Today's exercise world offers an exceptional variety to trainees when it comes to equipment. Weight vests are one of the more versatile pieces of equipment that can be used for multiple purposes and benefits to aid in your pursuit of health and fitness.

Weight vests are exactly as they sound: vests with varying loads built right in. These vests are worn over the torso and provide varying amounts of resistance. Resistance training performed on its own is a great for strength, mass and also power builder for athletes. However, when resistance training is combined with use of a weight vest, the potential for performance is enhanced. Benefits from wearing weight vests are seen in both strength training and anaerobic activities. Carrying extra weight during exercise requires added strength and oxygen consumption, which in turn makes the body adapt by increasing strength and anaerobic capacity.

The cardiovascular system has to work harder as a result of the added resistance, which will in turn strengthen an individual’s VO2 Max (a measure of the body’s ability to consume oxygen) and their lactate threshold (the exercise intensity at which lactate begins to accumulate in the blood).

As well as making you stronger and enhancing workload capacity, wearing a weighted vest when doing sprint work or walking will increase the load transmitted through your bones/joints. The extra loading can result in increased bone mass by stimulating osteoblasts cells to lay down new bone material in response to the new demands being placed on you. So bones become stronger and denser to handle the extra weight.

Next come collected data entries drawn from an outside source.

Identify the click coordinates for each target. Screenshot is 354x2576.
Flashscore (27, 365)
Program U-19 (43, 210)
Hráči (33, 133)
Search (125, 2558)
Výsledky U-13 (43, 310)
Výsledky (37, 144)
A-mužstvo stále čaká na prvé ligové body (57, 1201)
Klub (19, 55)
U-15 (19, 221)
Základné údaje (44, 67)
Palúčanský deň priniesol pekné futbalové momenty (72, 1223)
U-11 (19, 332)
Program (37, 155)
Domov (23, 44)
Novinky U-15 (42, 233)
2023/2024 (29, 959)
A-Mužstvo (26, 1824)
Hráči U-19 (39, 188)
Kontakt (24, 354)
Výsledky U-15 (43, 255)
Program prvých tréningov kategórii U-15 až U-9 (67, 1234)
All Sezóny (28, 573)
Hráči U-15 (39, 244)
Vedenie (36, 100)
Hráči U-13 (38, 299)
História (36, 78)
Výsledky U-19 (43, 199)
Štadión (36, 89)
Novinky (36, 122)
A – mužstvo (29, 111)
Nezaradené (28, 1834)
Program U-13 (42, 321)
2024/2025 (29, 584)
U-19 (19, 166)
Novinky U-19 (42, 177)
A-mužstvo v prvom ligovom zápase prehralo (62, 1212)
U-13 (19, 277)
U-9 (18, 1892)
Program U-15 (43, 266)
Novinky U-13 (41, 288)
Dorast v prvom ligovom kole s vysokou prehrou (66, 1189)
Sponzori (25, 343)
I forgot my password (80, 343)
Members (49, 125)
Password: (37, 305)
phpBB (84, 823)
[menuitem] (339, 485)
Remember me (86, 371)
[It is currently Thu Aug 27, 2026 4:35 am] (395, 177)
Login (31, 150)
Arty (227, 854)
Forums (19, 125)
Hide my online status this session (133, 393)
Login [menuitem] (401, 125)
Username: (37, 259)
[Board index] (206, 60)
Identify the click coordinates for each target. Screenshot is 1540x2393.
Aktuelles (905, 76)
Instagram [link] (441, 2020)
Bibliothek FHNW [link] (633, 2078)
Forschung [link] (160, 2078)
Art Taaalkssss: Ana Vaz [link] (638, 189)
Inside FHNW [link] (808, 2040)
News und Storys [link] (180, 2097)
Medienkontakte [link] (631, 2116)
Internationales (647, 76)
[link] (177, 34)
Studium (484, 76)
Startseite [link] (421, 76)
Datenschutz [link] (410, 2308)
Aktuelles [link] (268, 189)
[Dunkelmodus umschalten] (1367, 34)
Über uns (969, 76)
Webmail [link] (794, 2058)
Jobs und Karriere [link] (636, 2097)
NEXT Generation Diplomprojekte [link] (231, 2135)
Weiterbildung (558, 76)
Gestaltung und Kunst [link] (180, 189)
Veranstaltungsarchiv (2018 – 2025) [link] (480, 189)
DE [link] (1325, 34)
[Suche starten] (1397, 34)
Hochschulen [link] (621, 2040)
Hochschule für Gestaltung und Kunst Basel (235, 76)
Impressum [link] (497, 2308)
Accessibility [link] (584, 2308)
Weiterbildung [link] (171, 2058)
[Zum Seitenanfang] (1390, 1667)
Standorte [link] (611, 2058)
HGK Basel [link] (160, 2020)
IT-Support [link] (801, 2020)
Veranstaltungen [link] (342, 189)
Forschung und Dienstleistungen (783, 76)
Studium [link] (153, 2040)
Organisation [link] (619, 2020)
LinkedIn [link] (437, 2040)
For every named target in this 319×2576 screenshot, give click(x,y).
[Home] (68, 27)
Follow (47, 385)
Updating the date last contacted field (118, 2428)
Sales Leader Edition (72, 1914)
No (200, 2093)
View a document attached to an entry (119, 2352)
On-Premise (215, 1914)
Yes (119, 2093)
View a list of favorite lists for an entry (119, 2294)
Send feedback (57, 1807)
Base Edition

Another factor to take into account for the use of a Vest is variation, which is a part of a successful exercise program. Weight vests provide a great tool for variation for the simplest exercises such as push ups, Bodyweight squats, pull ups, burpees, etc...This is also great for travel or when you are at home and need to get a quick workout in.

 

Considerations before implementing a weight vest

Although there are many benefits of weight vests they should be gradually built into your exercise plan. As with any other type of exercise, overtraining is possible.

You also have to watch the amount of weight you initially use in the vest, because to much load can have a negative effect. For example if the vest is too heavy when running, you may run using a different technique like a shorter stride pattern, which alters your technique, Then when you return to running without a vest it may mean that you may not be able to run better. Also wearing a vest that is too heavy increases the impact and forces that are taken by your joints, which can lead to injury. So make sure you start with a light load to minimize the risk of injury, and gradually work your way up from there whether it’s with running , push ups, burpees, etc.. It’s always about progressive overload over time.